Taking up residence in the Eternal City as a new cardinal, Aeneas Silvius Piccolomini would have been sucked into the very heart of the rejuvenated papal court. In the corridors of ecclesiastical power, in the reception rooms of the Vatican Palace, and in the palazzi of his colleagues in the Sacred College, he would have been surrounded by grandeur and magnificence.

Everything about the Roman court was enormous—almost overpoweringly so. The Vatican Palace was “
probably the most splendid of any government in Europe,” and the cardinals’ residences were hardly less impressive. Vast suites of reception rooms and great courtyards were essential to awe visiting diplomats, while facades and entrances needed to be both big and fashionably designed. And since no man of power could possibly be seen to eat, sleep, or converse in shabby little hallways, even “private” apartments (which were, naturally, anything
but private) had to be on a grand scale. Every surface shimmered with frescoes and paintings; every niche revealed ancient statues or carvings in the latest style; every window was expertly set in the most elegant of frames.

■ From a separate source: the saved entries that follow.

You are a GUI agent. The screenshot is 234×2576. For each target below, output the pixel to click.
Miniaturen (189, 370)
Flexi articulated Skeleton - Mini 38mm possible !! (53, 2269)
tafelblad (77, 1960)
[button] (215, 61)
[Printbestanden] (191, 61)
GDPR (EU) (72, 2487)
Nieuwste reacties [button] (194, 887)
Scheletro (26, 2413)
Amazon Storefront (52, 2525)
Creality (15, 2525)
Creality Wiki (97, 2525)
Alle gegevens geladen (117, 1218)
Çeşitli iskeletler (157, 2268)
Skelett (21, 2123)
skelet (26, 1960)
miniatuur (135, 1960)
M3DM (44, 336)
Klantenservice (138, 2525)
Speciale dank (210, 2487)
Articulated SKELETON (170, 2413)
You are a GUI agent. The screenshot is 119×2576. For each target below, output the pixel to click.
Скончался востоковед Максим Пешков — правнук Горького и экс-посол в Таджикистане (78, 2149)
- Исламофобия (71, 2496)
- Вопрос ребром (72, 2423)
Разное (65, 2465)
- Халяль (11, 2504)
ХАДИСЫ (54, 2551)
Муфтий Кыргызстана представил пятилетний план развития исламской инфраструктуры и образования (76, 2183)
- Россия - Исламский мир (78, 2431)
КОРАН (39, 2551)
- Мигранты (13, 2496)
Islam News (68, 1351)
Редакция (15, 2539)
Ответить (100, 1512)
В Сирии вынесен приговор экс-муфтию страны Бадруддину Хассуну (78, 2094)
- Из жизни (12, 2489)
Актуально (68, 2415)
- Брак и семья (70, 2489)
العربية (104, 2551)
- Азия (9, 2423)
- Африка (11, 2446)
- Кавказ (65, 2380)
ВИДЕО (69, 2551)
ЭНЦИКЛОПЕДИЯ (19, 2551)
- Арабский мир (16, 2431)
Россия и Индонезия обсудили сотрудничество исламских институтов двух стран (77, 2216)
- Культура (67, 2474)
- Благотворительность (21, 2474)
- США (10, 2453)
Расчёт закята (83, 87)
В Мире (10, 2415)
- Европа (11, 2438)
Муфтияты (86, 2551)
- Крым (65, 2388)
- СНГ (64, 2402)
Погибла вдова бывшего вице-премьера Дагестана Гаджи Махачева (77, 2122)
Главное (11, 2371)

The court buzzed with the hum of hordes of people. It was not just that the Curia was continually playing host to foreign potentates. The courtly life demanded that a palace throng with life and that its owner be at the center of a never-ending whirl of activity. The households of every one of its members were packed with dependents, as befitted the lifestyle of any great prince of the age.
Shortly after the death of Callixtus III, the pontiff’s household comprised no fewer than 150 “lords” and “ministers,” together with 80 ancillary servants, whose activities were regulated with almost military precision.
By the same token, no self-respecting cardinal would make do without a
famiglia
comprising at least 100–120 attendants and hangers-on, a sizable number of whom would ride out with him whenever he ventured forth into the city. If this weren’t enough, it was also expected that each cardinal would throw his house open to all and sundry in a conspicuous display of munificence. As a sixteenth-century papal bull put it, “
The dwelling of a cardinal should be an open house, a harbor and a refuge especially for upright and learned men, and for poor nobles and honest persons.” At the upper end of the scale, dozens of petitioners seeking grants, benefices, or favors flocked through the doors of his palace each day from morning to night, in the hope that the great man would put in a good word or welcome them into his household.
But at the lower end of the scale, there were crowds of poor, down-at-heel men and women gathered around the gates, begging for food or money, and a good cardinal had to provide for as many as possible.

Perhaps most impressive of all was the scale of the entertainments that the papal court laid on. The palace was ultimately a place of bacchanalian revelry. The
Belvedere Courtyard in the Vatican Palace played host to enormous tournaments and bullfights throughout the Renaissance, the papal gardens housed great collections of exotic animals (including Hanno, the white elephant), and glamorously staged plays were a regular occurrence. More dramatically, popes and cardinals were all but obliged to hold bewilderingly regular banquets of colossal richness. There were dozens of rich courses, countless barrels
of the finest wines, scores of musicians, and every opportunity for making merry until dawn. In June 1473, for example,
Cardinal Pietro Riario held a vast banquet with more than forty different dishes, including (inexplicably) gilded bread and a roast bear.

Magnificent as it all may have been, however, the cultivation of courtly grandeur came at a price. However much the Curia tried to justify its opulent lifestyle by appealing to the respect and honor due to the Chair of Saint Peter, it simply wasn’t possible to indulge the splendor of courtly life without also falling prey to the vices of secular courts. In Rome, the moral standards of the Curia degenerated at the same rate as the grandeur of the papacy increased.